Une équation impossible
Et maintenant? Que va-t-on faire? Le blocage relatif à la formation d’une majorité par le Chef du gouvernement désigné, Abdelilah Benkirane, va-t-il encore persister? L’élection, lundi 16 janvier 2017, du dirigeant de l’USFP, Habib El Malki, à la présidence de la nouvelle Chambre des représentants va-t-elle ouvrir une piste de solution? Ou bien, au contraire, ne risque-t-elle pas de complexifier une situation politique déjà passablement erratique?
Un premier élément de réponse peut être donné en revenant sur les conditions dans lesquelles s’est opéré ce vote. D’abord, et contrairement à la tradition de toutes les précédentes législatures, il était le seul candidat. Ni le PJD, ni le PAM, ni le PI n’ont jugé utile de proposer l’un des leurs, dégageant ainsi un boulevard à l’élu socialiste. Le vote de chacun d’entre eux est, de surcroît, significatif.
Plan d’action
Le PJD a entretenu l’ambiguïté jusqu’au dernier moment et ses 125 députés se dont abstenus. La formation de Nabil Benabdallah, le PPS, a opté pour un vote de même nature. Mais le parti de l’Istiqlal a quitté la séance, refusant de participer à ce scrutin. En revanche, de l’autre côté, la mobilisation s’est faite pour faire élire le candidat retenu avec les voix des députés de son parti, l’USFP, et celles du PAM, du RNI, du MP, de l’UC et du MDS. Son élection à la majorité absolue, soit 198 voix sur 342 suffrages exprimés, fait évidemment sens. Elle veut dire que la “majorité” est là et que M. Benkirane et ses deux alliés (PPS et PI) sont une “minorité”. Elle concrétise aussi le plan d’action retenu dès le 8 octobre dernier entre quatre de ces partis (PAM, RNI, USFP et UC), à savoir: l’élection du même Habib El Malki au “perchoir” de la Chambre, la mise en place d’une majorité incluant le MP, et le barrage fait à la formation d’une majorité par M. Benkirane qui allait être nommé par le Roi comme Chef du gouvernement désigné dans les jours qui allaient suivre, conformément aux dispositions de la Constitution (art. 47, al.I). Trois mois après, voilà donc ce plan réactivé…

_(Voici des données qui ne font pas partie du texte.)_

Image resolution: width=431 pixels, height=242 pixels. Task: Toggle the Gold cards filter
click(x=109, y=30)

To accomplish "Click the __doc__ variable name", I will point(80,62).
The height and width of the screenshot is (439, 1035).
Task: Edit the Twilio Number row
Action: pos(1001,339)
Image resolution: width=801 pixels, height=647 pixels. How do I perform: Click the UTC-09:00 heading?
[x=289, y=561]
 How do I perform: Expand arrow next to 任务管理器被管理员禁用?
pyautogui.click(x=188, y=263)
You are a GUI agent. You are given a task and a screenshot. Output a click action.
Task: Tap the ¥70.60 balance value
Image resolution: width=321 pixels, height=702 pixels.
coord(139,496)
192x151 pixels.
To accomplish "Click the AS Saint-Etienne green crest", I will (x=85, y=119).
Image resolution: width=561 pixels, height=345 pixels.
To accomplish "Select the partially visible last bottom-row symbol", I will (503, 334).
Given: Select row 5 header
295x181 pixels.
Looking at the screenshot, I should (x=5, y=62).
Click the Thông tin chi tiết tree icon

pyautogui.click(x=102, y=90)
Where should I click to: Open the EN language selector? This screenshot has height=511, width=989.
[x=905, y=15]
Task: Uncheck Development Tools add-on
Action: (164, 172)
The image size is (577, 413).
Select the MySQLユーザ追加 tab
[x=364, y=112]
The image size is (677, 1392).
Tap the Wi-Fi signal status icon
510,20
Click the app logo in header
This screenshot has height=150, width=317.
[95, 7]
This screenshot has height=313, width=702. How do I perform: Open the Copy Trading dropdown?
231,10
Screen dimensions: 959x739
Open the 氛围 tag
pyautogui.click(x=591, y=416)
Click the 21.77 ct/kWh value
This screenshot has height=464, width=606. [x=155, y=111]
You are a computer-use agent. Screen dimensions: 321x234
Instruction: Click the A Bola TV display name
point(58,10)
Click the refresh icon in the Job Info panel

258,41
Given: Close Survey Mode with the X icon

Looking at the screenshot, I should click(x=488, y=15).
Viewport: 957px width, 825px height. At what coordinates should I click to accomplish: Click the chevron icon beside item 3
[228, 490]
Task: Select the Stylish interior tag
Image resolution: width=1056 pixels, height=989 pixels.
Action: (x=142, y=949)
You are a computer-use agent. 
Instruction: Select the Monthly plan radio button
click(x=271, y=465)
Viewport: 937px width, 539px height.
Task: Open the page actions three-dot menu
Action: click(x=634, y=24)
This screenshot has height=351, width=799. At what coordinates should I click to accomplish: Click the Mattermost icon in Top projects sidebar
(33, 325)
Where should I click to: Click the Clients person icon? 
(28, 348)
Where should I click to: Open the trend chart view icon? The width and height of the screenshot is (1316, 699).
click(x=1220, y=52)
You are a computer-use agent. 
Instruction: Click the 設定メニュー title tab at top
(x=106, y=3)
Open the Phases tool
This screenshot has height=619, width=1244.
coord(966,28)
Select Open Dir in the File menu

Un “package” non négociable
A partir de cet acte, que va-t-il se passer? Le PJD mesure que le camp d’en face poursuit sa marche. Aziz Akhannouch maintient sa position de négociation formulée dans le communiqué commun publié le dimanche 8 janvier et place la barre au niveau d’une alliance de quatre partis (RNI, MP, UC et USFP), pratiquement à prendre ou à laisser. Un “package” non négociable même si, après coup, a été avancée l’idée que ce n’était pas là une condition. Pour l’heure en tout cas, le président du RNI persiste et signe dans sa position. Deux points doivent être cependant distingués à cet égard. Le premier a trait au nouveau statut de l’UC de Mohamed Sajid. Déjà le 30 octobre 2016, lors de la rencontre avec Benkirane, Akhannouch avait demandé la participation de l’UC, arguant que son parti allait former un groupe parlementaire commun avec cette formation et qu’un processus d’union était à l’ordre du jour.
Concessions réciproques
Ce groupe a été formé avec les 37 députés du parti de la colombe et les 19 de l’UC, soit un total de 56. A cette date, ne se posait pas la question d’une alliance avec l’USFP, ce parti s’installant dans l’ambiguïté et proclamant alors qu’il allait aider Benkirane à travailler. Tel n’est plus le cas aujourd’hui, le leader du PJD ayant rompu tout contact avec le parti de la rose alors que le président du RNI lui a fait une place à ses côtés.
Sur ces bases-là, Benkirane a reçu, ces derniers jours, Mohamed Sajid et il est prêt à prendre en compte la représentation de cette formation dans la mise sur pied d’une majorité. Mais le Chef du gouvernement désigné, en revanche, n’est aucunement disposé à accorder le même traitement au parti de Driss Lachgar. Il est admis qu’il ne cèdera pas sur ce point, quitte à faire traîner les choses.
L’on est donc en face de deux rigidités –ou de positions de principe, si l’on préfère– paraissant irréconciliables. Des concessions réciproques peuvent-elles être envisagées? C’est peu probable. Et si d’aventure un éventuel compromis pouvait être laborieusement trouvé, tout cela laissera certainement des traces dans le futur gouvernement. La confiance va-t-elle arriver à s’installer entre les uns et les autres? Les exigences de solidarité et de collégialité vont-elles prévaloir?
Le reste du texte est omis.